▶ **What you have to do**
Could you set down the lines from the first line of the entries below through the line with "Task: Click the Slot Machine grid icon", exactly and with no pictures?

···

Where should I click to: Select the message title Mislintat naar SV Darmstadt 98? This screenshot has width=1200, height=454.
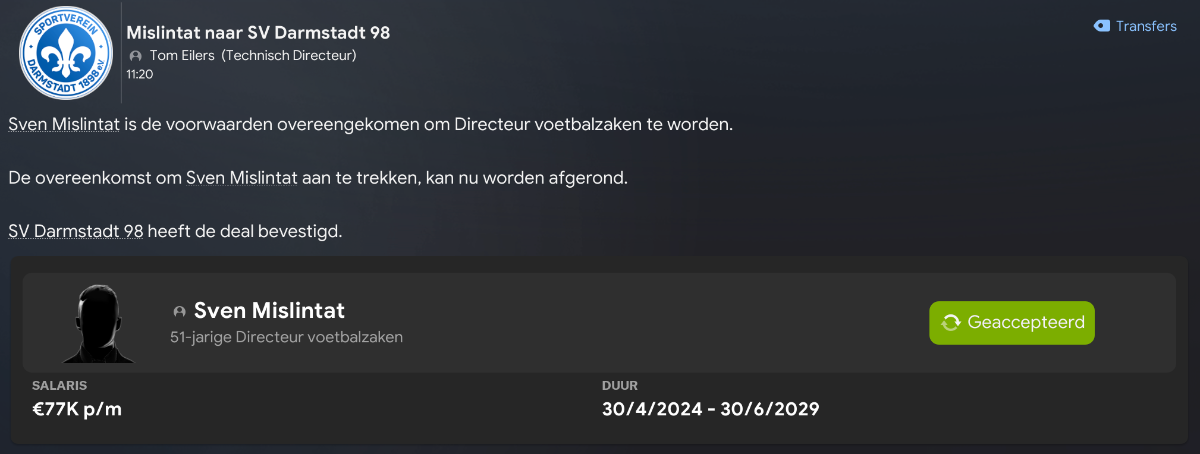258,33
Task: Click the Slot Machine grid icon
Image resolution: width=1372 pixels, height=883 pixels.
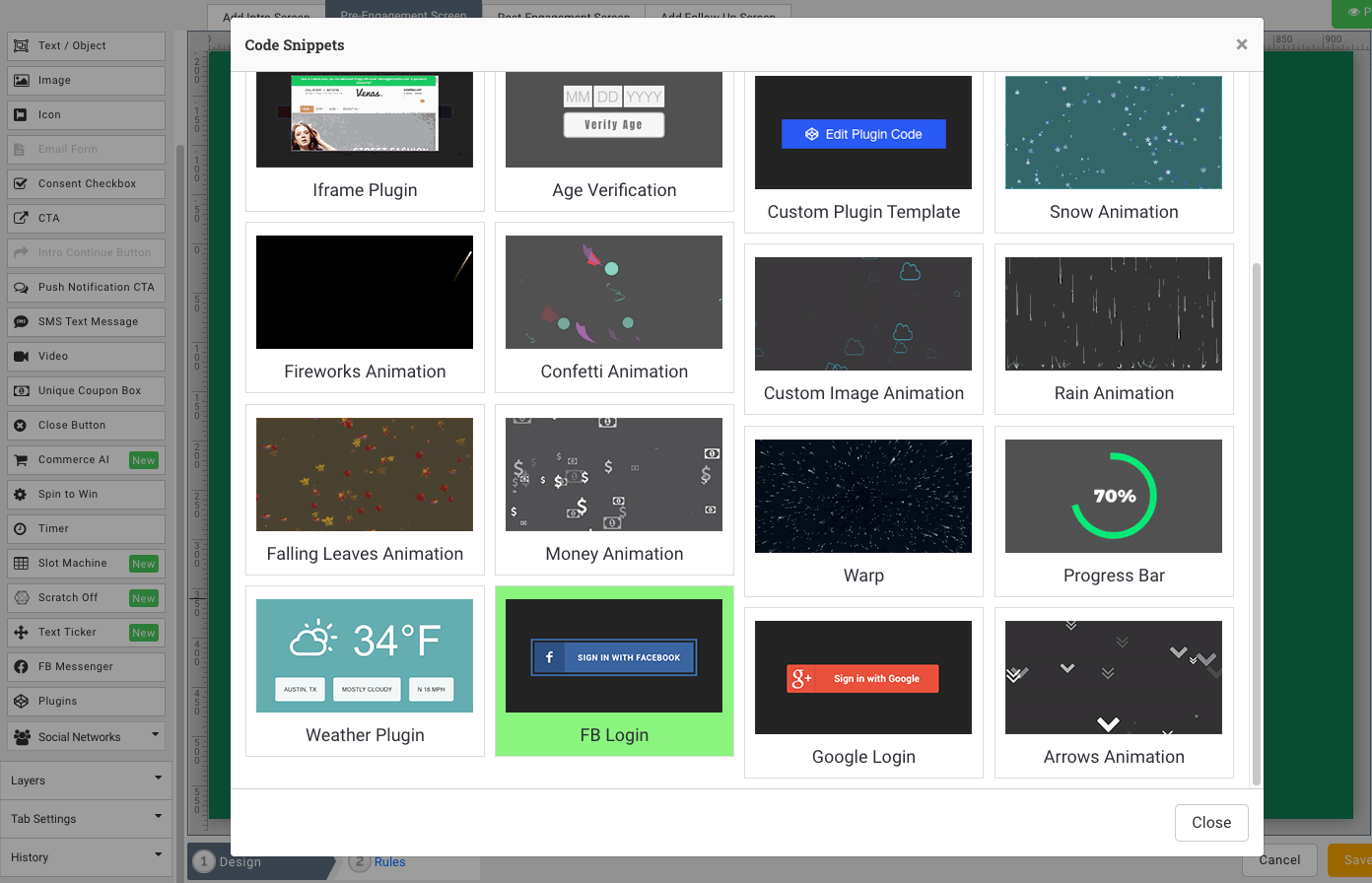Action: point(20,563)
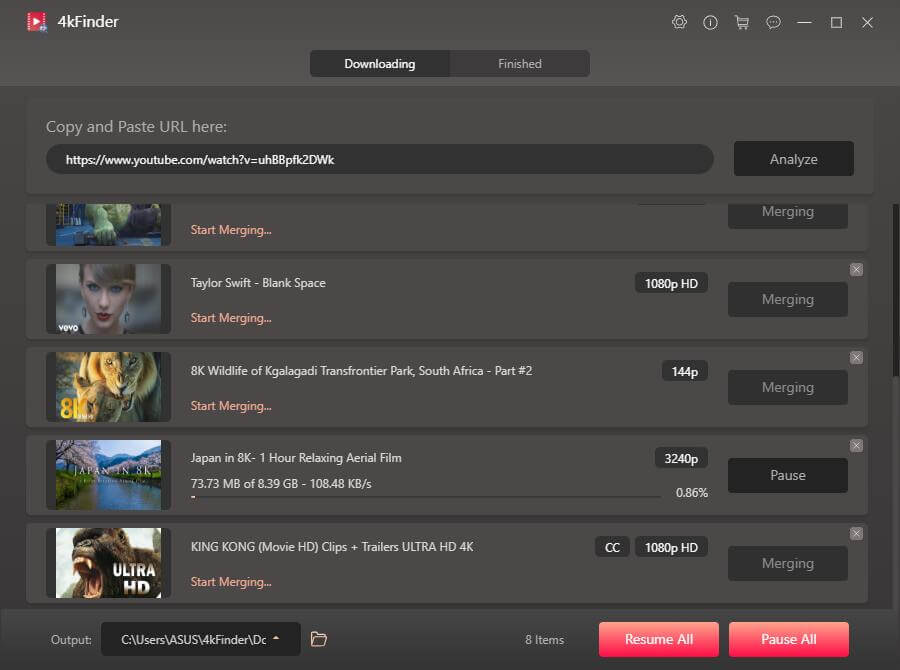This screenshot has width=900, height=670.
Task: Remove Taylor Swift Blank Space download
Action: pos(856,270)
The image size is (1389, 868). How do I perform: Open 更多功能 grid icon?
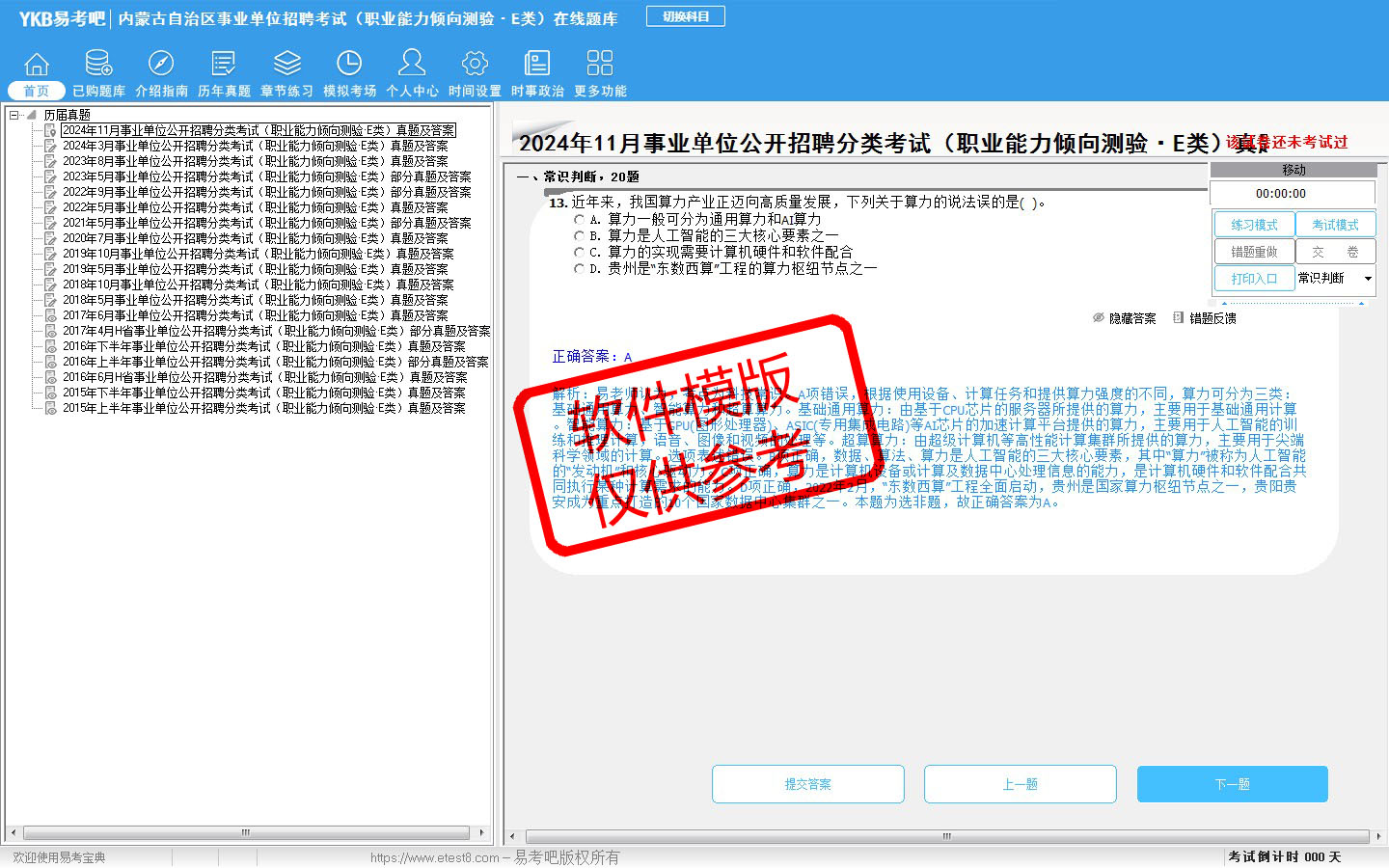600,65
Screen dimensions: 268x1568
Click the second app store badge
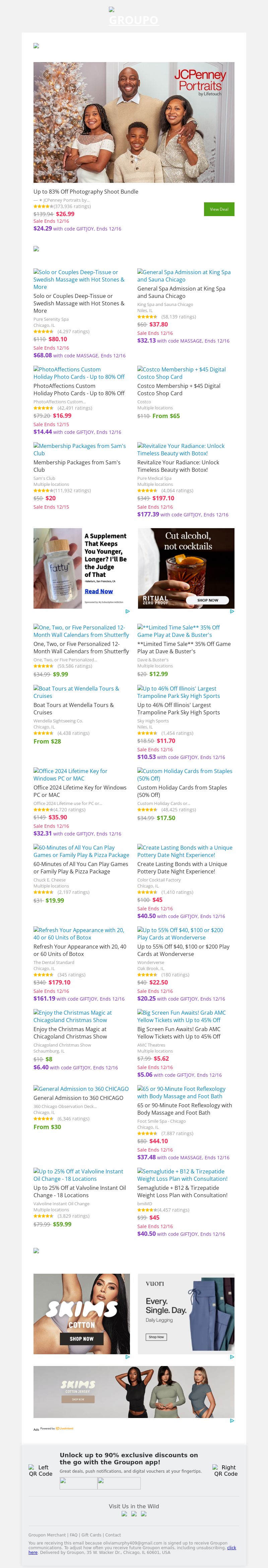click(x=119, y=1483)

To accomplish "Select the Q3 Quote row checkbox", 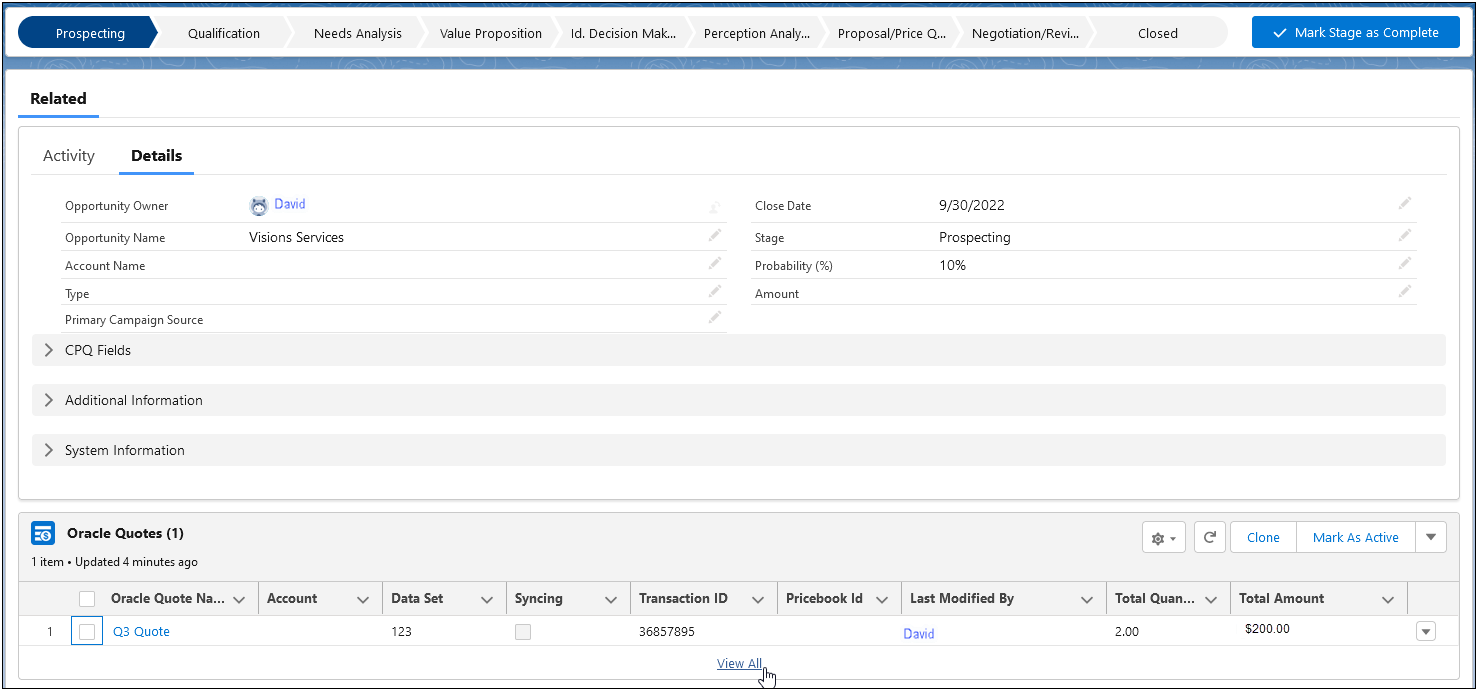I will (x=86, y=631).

···

▶ **Answer below**
Where should I click to: Select the message title Mislintat naar SV Darmstadt 98? This screenshot has width=1200, height=454.
258,33
Task: Click the Slot Machine grid icon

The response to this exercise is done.